→ TASK BRIEF
Exactly those lines that run from the one containing "Taraba (105, 1759)" through the last line of the entries below should be printed, and no others.

→ RECORDS PROVIDED
^^^^^^^^^^^^^^^^

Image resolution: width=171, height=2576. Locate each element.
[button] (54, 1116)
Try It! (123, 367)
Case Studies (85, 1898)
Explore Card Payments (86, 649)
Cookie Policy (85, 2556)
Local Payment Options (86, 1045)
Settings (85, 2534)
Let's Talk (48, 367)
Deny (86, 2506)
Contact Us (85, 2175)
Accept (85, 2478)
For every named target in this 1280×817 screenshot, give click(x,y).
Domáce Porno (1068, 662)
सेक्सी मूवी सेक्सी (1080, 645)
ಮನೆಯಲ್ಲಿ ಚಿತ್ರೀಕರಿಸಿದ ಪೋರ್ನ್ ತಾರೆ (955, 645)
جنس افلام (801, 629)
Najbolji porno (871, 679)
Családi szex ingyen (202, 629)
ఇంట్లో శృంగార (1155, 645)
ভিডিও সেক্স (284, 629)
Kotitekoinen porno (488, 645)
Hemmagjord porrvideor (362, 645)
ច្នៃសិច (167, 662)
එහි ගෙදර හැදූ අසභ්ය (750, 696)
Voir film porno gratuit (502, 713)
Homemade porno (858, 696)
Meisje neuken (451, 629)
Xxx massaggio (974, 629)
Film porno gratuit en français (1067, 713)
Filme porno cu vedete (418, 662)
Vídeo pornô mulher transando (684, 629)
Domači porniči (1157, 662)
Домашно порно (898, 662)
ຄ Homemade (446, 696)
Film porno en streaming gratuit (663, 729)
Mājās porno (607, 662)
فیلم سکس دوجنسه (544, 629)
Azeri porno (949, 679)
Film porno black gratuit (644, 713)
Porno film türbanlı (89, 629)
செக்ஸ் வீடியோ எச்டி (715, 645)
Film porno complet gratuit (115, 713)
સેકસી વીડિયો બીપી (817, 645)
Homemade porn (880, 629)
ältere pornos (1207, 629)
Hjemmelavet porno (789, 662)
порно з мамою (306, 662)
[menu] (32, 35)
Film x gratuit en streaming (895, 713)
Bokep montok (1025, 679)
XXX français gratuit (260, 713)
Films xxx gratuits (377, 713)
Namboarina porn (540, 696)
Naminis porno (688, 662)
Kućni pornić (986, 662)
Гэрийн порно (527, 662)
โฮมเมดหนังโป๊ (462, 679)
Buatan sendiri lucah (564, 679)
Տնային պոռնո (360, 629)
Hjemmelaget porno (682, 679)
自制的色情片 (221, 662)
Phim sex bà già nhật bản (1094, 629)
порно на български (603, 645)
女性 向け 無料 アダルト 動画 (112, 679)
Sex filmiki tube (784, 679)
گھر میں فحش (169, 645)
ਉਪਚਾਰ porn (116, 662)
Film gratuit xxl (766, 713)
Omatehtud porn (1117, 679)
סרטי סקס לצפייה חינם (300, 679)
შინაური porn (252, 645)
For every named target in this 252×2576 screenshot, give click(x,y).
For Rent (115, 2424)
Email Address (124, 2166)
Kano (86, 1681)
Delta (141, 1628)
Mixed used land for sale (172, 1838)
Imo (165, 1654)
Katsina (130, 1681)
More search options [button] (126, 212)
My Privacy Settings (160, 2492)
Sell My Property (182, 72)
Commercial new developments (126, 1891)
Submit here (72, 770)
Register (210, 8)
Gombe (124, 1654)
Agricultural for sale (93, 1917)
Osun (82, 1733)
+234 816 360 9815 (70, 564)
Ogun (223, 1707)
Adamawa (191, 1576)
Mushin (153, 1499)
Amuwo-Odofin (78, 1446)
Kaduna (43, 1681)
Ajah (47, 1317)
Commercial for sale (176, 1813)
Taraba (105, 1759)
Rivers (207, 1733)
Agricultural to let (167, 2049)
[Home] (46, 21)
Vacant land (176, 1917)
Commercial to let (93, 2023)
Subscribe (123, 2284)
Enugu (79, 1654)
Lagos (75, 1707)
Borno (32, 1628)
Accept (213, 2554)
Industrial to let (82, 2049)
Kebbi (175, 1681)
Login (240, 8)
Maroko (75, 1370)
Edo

^^^^^^^^^^^^^^^^

→ EXERCISE OUTPUT
Taraba (105, 1759)
Rivers (207, 1733)
Agricultural to let (167, 2049)
[Home] (46, 21)
Vacant land (176, 1917)
Commercial to let (93, 2023)
Subscribe (123, 2284)
Enugu (79, 1654)
Lagos (75, 1707)
Borno (32, 1628)
Accept (213, 2554)
Industrial to let (82, 2049)
Kebbi (175, 1681)
Login (240, 8)
Maroko (75, 1370)
Edo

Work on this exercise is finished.